Section 43 One-way ANOVA: Exercise


43.1 Exercise 1:

Blood pressure of individuals and treatment group: BP.csv

  • Download the csv data file: BP.csv

  • Fit a one-way anova model to find the difference between Group for the variable MAP.

  • Create your own customised R function to conduct one-way anova and compare the results with the lm function.

  • The function should return the anova table and estimates of mean, SE, 95% CI


43.2 Exercise 2:

Data on sepal and petal length and width for different iris species

  • Download the csv data file: iris.csv

  • Fit a one-way anova model to find the difference between Species for the variable Sepal.Length and Sepal.Width from the iris data


43.3 Exercise 3:

The colony forming unit counts of different bacteria grown on different cultures: bacteria.csv

  • Download the csv file of bacteria data: bacteria.csv

  • The data include counts of colony forming unit (cfu) of a bacterium species with three different types of culture.
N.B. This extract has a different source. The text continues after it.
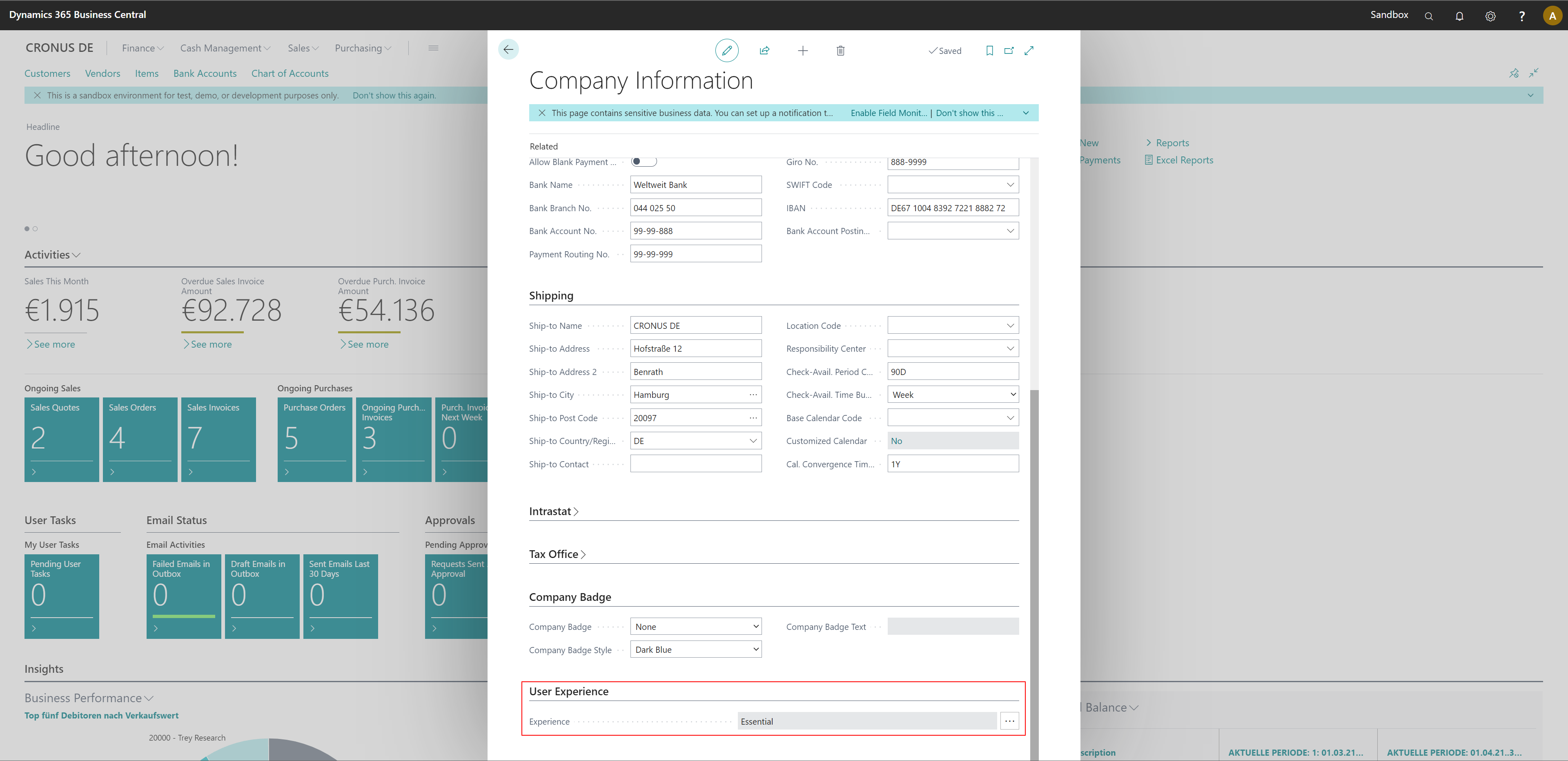This screenshot has width=1568, height=761.
Task: Expand the page to full screen
Action: tap(1029, 51)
Each culture has 10 replications.

  • Test if the mean cfu differs between the cultures.

  • Present the estimated mean, SE and confidence intervals.
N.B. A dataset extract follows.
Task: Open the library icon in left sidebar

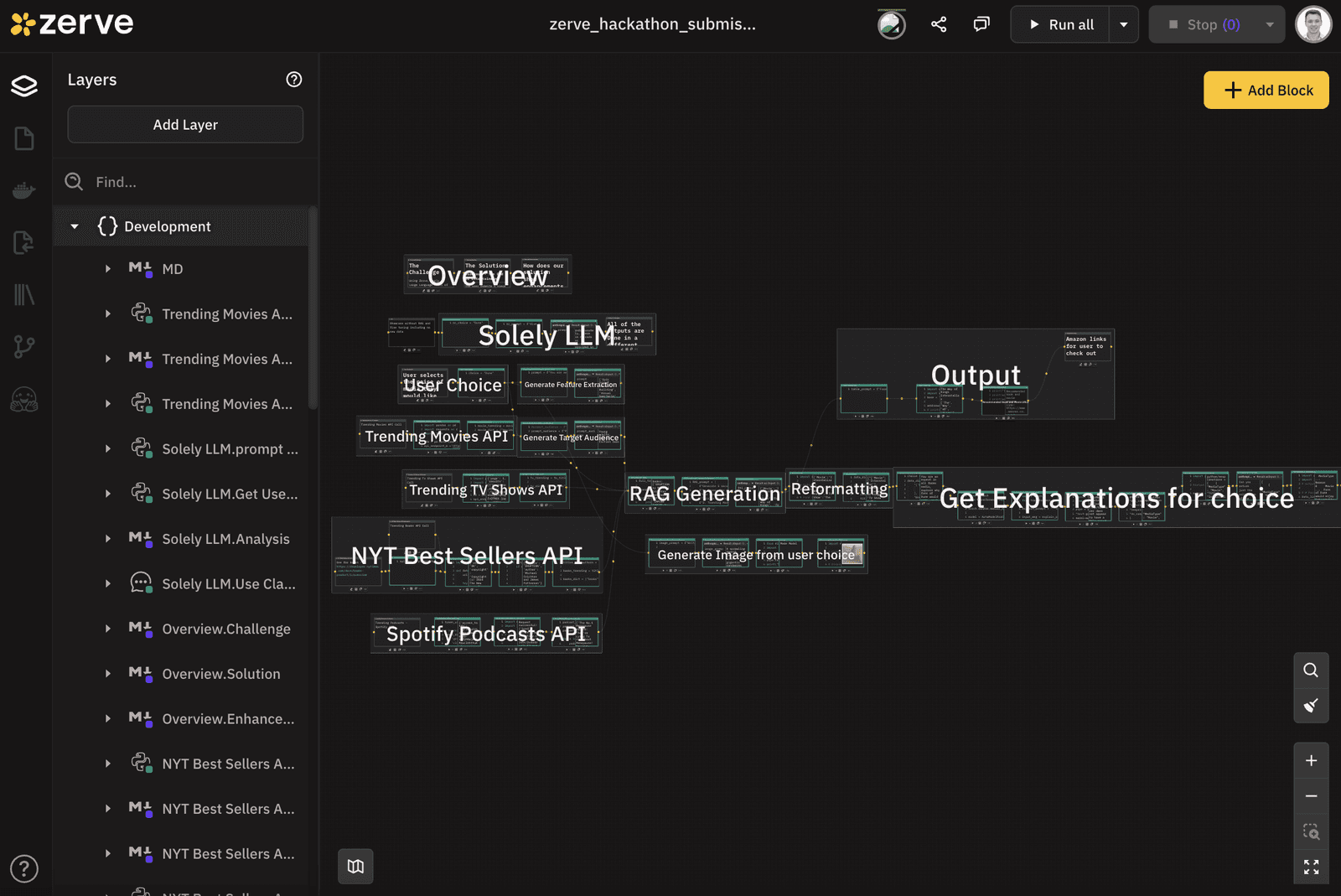Action: point(24,294)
  • Suggest methods to compare the pairwise means between the cultures.


43.4 Exercise 4:

Measurements of drytime and shape of grass with four machines: grass.csv

  • Download the grass data: grass.csv

  • The data include measurements of two variables Drytime and Shape for four different types of machines.

  • Test if the mean of these two variables differ between the machines.

  • Present the estimated mean, SE and confidence intervals.

  • Suggest methods to compare the pairwise means between the machines.


43.5 Exercise 5:

Growth of wheat plants in different pots: pots.csv

  • Download the pots data: pots.csv

  • Load the ‘pots’ data.

  • Seven plants of wheat are grown in pots and given no fertilizer treatment. A further eight plants from the same source are grown in similar conditions but given a fertilizer treatment.

  • Look to see whether the fertilizer has an effect on seed production by carrying out a two-sample t-test.

  • Do a one-way analysis of variance for the data and compare the results with those from the t-test.

  • Plot the means, and also plot the data values. Does the plot with the data values confirm what you have found in the analysis of variance?